What actually did happen in 1942 was that the island of Timor was invaded within hours of the bombing of Darwin, and then occupied until the end of the War. The wartime friendship between the Timorese people and the few hundred Australians who had arrived on 17 December 1941 is legendary. There is no need for fiction in recounting the experiences of the Timorese. Returned Australians soldiers told of the courage and loyalty of the local people without which our men would not have survived. Most soldiers were assisted by a Timorese, usually a youth whose family was also supportive, supplying food and shelter. They carried the men’s packs, assisted with ambushes, and acted as spies. The men told of their sadness in leaving when they got orders to move to the south coast and thence to Australia, acknowledging that without the Timorese support they would not have survived. With tears in their eyes they gave them a few odds and ends, then wondering what happened to them.
What happened to them is now clear. The departure of the bulk of the Australians in early 1943 meant that the Timorese were at the mercy of the Japanese. By war’s end the Japanese numbered between 18,000 and 20,000, nearly the strength of a division. Japanese reprisals killed many and then the bombing of Japanese positions by the Australians and Americans caused widespread destruction and death.
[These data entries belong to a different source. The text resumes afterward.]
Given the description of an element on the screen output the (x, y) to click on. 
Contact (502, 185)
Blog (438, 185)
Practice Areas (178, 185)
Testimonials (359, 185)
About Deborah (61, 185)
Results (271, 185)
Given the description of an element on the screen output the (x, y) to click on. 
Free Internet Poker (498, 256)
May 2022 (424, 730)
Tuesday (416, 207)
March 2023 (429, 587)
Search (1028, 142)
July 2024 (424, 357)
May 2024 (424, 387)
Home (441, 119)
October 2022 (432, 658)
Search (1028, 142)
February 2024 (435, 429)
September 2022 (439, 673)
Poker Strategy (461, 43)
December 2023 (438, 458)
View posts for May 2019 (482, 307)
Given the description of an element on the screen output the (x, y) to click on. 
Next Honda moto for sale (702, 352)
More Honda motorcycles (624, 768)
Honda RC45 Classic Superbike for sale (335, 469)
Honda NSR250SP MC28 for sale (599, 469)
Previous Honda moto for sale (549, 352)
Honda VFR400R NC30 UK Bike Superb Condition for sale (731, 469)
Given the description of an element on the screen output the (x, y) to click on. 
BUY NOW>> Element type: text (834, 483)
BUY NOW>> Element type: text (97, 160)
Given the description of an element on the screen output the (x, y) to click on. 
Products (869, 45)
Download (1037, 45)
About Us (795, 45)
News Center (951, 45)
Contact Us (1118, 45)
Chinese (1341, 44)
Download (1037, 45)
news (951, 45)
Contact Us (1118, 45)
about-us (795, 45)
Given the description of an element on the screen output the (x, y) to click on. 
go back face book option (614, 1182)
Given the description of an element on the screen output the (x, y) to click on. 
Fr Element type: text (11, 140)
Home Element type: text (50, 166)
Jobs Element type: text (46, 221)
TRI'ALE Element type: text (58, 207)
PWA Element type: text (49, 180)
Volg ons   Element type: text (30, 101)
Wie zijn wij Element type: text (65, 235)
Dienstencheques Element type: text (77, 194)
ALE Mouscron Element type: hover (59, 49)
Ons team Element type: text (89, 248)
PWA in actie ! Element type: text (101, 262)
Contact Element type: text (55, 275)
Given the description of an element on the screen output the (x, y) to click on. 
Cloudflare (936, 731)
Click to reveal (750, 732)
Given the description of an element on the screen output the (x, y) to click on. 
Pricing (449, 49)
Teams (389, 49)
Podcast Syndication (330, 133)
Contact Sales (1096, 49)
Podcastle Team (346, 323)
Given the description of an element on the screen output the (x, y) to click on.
Astoundingly, between 40,000 and 60,000 Timorese died as a direct result of assisting Australian troops, that is, between 8 and 14 percent of the population. The enormous loss of life in Portuguese Timor matches that of the combatant nations of Russia, Poland and Germany in percentage terms. The number of British military and civilians who died is calculated at 0.8 percent of the pre-war population, and that of United States deaths at 0.3 percent of their population. Australian deaths are calculated at 0.5 percent of its 1939 population.
Commemorations of the bombing of Darwin would do well to pay careful attention to facts. Any threat felt in Australia all those years ago needs to be discussed with a clear view of what actually happened. Australia was not invaded by the Japanese, but Portuguese Timor was.
The wartime contribution of the Timorese people has been dismissed as a footnote in the fiction-as-history genre that constantly casts Australians as the major heroes. Is it any wonder that Australia managed to sit on the fence during the Indonesian occupation between 1975 and 1999? Is it any wonder that politicians sought to swindle the Timorese in 2004? Is it any wonder that the current government has shed every vestige of honour to conceal the truth about the espionage against the Timorese, venting its guilty fury on the spy with a conscience, Witness K, and his lawyer Bernard Collaery?